Taliban expect US withdrawal in May; vow to restore Islamic rule

The Taliban warned the United States on Friday against defying a May 1 deadline for the withdrawal of US and NATO troops from Afghanistan, promising a “reaction” though failing to specify exactly what it would be.
The Taliban issued their warning at a press conference in Moscow, the day after meeting with senior Afghan government negotiators and international observers to try to jump-start a stalled peace process to end Afghanistan’s decades of war.
US President Joe Biden’s administration says it is reviewing an agreement that the Taliban signed with the administration for former President Donald Trump. Biden told ABC in an interview on Wednesday that the May 1 deadline “could happen, but it is tough”, adding that if the deadline is extended it will be by “a lot longer”.
“They should go,” Suhail Shaheen, a member of the Taliban negotiation team, told reporters, warning that staying beyond May 1 would breach the deal.
“After that, it will be a kind of violation of the agreement. That violation would not be from our side … Their violation will have a reaction.”
He did not elaborate on what form the “reaction” would take, but in keeping with the agreement they signed in February 2020, the Taliban have not attacked US or NATO forces, even as unclaimed bombings and targeted killings of Afghan security forces and civilians have spiked in recent months.
“We hope that this will not happen, that they withdraw and we focus on the settlement, peaceful settlement of the Afghan issue, in order to bring about a permanent and comprehensive ceasefire at the end of reaching a political roadmap [for] Afghanistan,” Shaheen said.

Islamic government
The Taliban also pushed back against major regional players who said Afghanistan should not return to being an Islamic state.
On Thursday, the United States, Russia, China and Pakistan in a joint statement said they “did not support the restoration of the Islamic Emirate”.
But Taliban political spokesman Mohammad Naeem, speaking to media in Moscow on Friday, said it was up to Afghans to decide their system of governance and it should be an Islamic system.
“What is stated in the declaration is against all principles and is not acceptable,” he said.
Shaheen also said the Taliban was firm on their demand for an Islamic government. He did not elaborate on what an Islamic government would look like, or whether it would mean a return to their repressive rules that denied girls education, barred women from working, and imposed harsh punishments.
Shaheen did not say whether the Taliban would accept elections, but he emphasised the government of President Ashraf Ghani would not fit their definition of an Islamic government.
In previous statements, the Taliban has said its vision of an Islamic government would allow girls to attend school, and women to work or be in public life. But in every conversation, they emphasised the need to follow Islamic injunctions without specifying what that would mean.
The Taliban has said it would not accept a woman as president, and while women could be judges they could not take the job of chief justice.

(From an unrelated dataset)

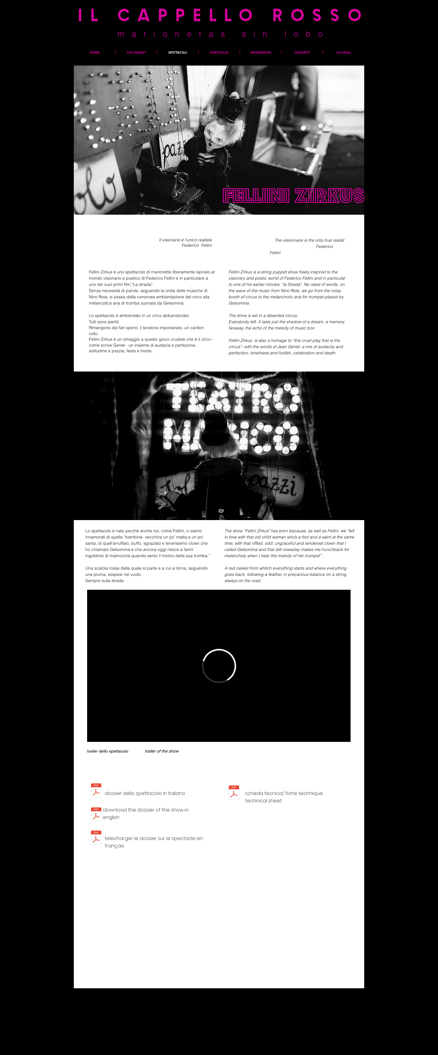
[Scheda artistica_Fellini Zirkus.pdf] (96, 791)
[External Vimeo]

But even without the Taliban in government in Afghanistan, the Georgetown Institute for Women, Peace and Security Afghanistan said Afghanistan was one of the worst places in the world to be a woman in 2020.

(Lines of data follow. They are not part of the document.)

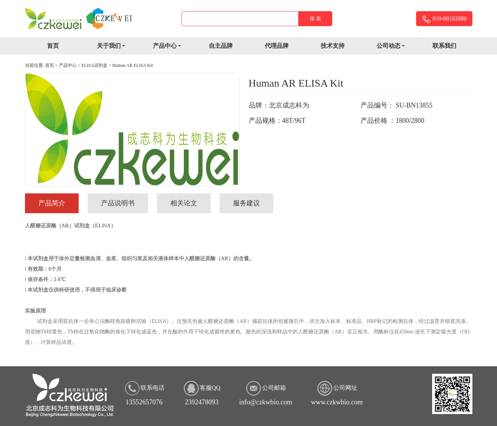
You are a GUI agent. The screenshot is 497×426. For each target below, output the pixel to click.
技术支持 (333, 46)
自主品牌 (221, 46)
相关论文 (183, 203)
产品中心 (169, 46)
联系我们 (444, 46)
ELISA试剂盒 (94, 65)
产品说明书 (118, 203)
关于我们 (113, 46)
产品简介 (51, 203)
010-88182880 (443, 19)
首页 (53, 46)
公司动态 (393, 46)
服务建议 (246, 203)
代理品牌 (277, 46)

Only one woman attended Thursday’s talks in Moscow, and in the two decades since the Taliban were ousted, successive governments in Kabul have been unable to ratify a law outlawing violence against women.

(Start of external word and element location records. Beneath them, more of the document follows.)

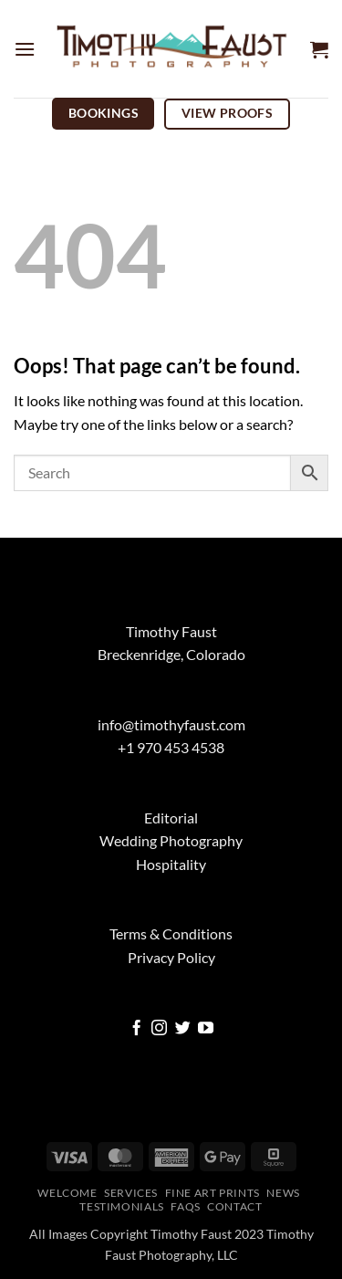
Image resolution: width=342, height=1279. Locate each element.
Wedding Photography (171, 840)
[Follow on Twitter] (183, 1029)
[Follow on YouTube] (205, 1029)
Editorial (171, 817)
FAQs (185, 1206)
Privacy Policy (171, 957)
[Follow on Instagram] (159, 1029)
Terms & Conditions (171, 933)
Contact (234, 1206)
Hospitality (171, 864)
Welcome (67, 1193)
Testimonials (121, 1206)
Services (131, 1193)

Meanwhile, the Taliban refused to promise they would not launch a spring offensive despite calls from the US, Russia and China.
“I started ‘jihad’ [holy war] to remove foreign forces from my country and establish an Islamic government, and jihad will continue until we reach that goal through a political agreement,” said Khairullah Khairkhwa, a member of the negotiating team, who was one of five Taliban freed from the US prison on Guantanamo Bay in 2013 in exchange for the release of a captured US soldier.

Security situation
Meanwhile, President Ghani dismissed two leading ministers charged with the country’s faltering security in a surprise announcement on Friday.
In a statement, the president’s national security council announced army chief of staff General Mohammad Yasin Zia would double as defence minister, replacing Asadullah Khalid, who is believed to be suffering from serious health issues.
Former Kandahar and Nangarhar governor Hayatullah Hayat, meanwhile, will take over the interior ministry from Masoud Andarabi, with the palace citing the need to improve “the security situation” in the country.
Major urban centres and rural areas in Afghanistan are in the grip of a worsening armed campaign in the form of deadly attacks targeting politicians, civil servants, academics, rights activists and journalists.

US efforts
Russia, the US, China and Pakistan said a reduction in violence in Afghanistan was necessary for the warring sides to “create a favourable atmosphere for achieving a politico-diplomatic settlement”.
The summit comes as the US is trying to breathe life back into a faltering peace process between the Afghan government and the Taliban just weeks ahead of the May 1 deadline for US forces to exit the country.
A complete exit of US troops – given the vital air cover provided to Afghan ground forces – would further loosen Kabul’s tenuous grip on the countryside.
Afghanistan has been engulfed by a two-decade armed rebellion by the Taliban since it was ousted by a US-led invasion in 2001 for harbouring al-Qaeda after the 9/11 attacks on the US.